I have been trying to solve this, but I can't. I am given the endorphism: $$f(X) = A\cdot X – X\cdot A$$
Where $X$ is any real-valued $2 \times 2$ matrix and $$A = \begin{pmatrix}1 & 2 \\ 2 & -1\end{pmatrix}$$
And I have to find a basis of the kernel and a basis of the image of $f$. Finding a basis for the kernel was easy. By definition, the basis is the set of matrices $X$ that verify $f(X) = (0)$, therefore:
$$A\cdot X – X \cdot A = 0$$
$$A\cdot X = X \cdot A$$
$$X = A^{-1}\cdot X \cdot A$$
So, since X must be a diagonal matrix with its two elements equal to its eigenvalues, we know it must be a matrix of the form: $$X =\begin{pmatrix} \lambda_1 & 0 \\ 0 & \lambda_2 \end{pmatrix}$$
And since both $\lambda_1$ and $\lambda_2$ must verify $A-\lambda I_2 = 0$. Writing out the just mentioned equation in matrix form, one gets a matrix with only one non-zero entry for each eigenvalue, being the result in both cases that $\lambda_1= \lambda_2$. Therefore, a basis for the kernel could be: $$B_{ker(f)} = \Big{\{} \begin{pmatrix} 1 & 0 \\ 0 & 1 \end{pmatrix}\Big{\}}$$
But I am stuck here. Since this is an endomorphism on the space of square matrices of order $2$, the dimension equation tells us that $$\dim(Im(f)) + \dim(ker(f)) = \dim(Im(f)) + 1 = 4 \Rightarrow \dim(Im(f)) = 4$$
I am not sure I am right and I don't know how to find a basis for the image of $f$, though.
Best Answer
Actually, the condition $X=A^{-1}.X.A$ does not mean that $X$ is diagonal.

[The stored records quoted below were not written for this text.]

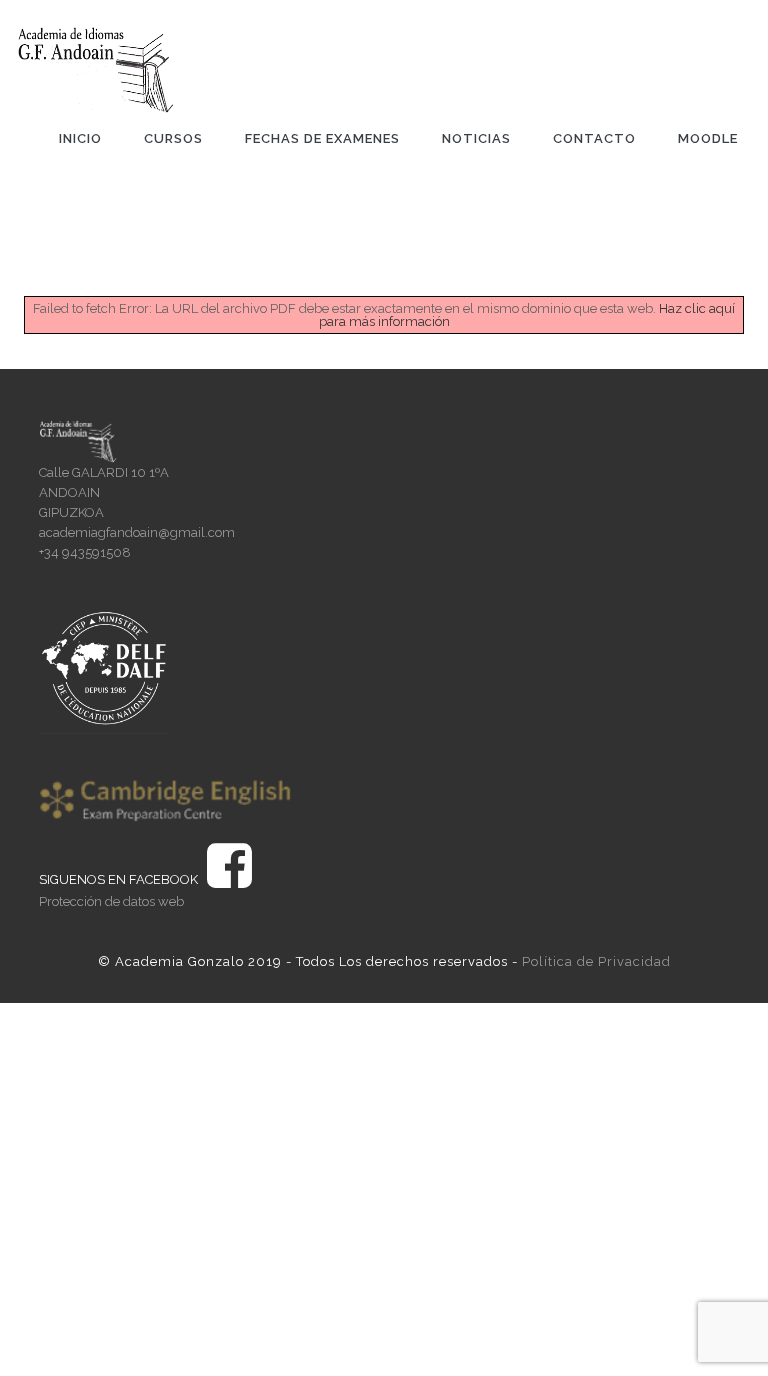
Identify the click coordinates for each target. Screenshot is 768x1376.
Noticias (476, 138)
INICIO (80, 138)
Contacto (594, 138)
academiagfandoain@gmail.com (137, 532)
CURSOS (173, 138)
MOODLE (708, 138)
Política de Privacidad (596, 961)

If $X=\left[\begin{smallmatrix}x_1&x_2\\x_3&x_4\end{smallmatrix}\right]$, then\begin{align}A.X=X.A&\iff A.X-X.A=0\\&\iff\left\{\begin{array}{l}2(-x_3+x_2)=0\\2(-x_1+x_2+x_4)=0\\2(x_1-x_3-x_4)=0\\2(x_2-x_3)=0\end{array}\right.\\&\iff X=\begin{bmatrix}x_1&x_2\\x_2&x_1-x_2\end{bmatrix}\end{align}So, this gives you the kernel, which is $2$-dimensional. Therefore, by the rank-nullity theorem, the dimension of the image of $f$ is also $2$.
Now, since$$f\left(\begin{bmatrix}1&0\\0&0\end{bmatrix}\right)=\begin{bmatrix}0&2\\-2&0\end{bmatrix}\text{ and }f\left(\begin{bmatrix}0&1\\0&0\end{bmatrix}\right)=\begin{bmatrix}2&-2\\0&-2\end{bmatrix}$$and since $\left[\begin{smallmatrix}0&2\\-2&0\end{smallmatrix}\right]$ and $\left[\begin{smallmatrix}2&-2\\0&-2\end{smallmatrix}\right]$ are linearly independent, they span the image of $f$.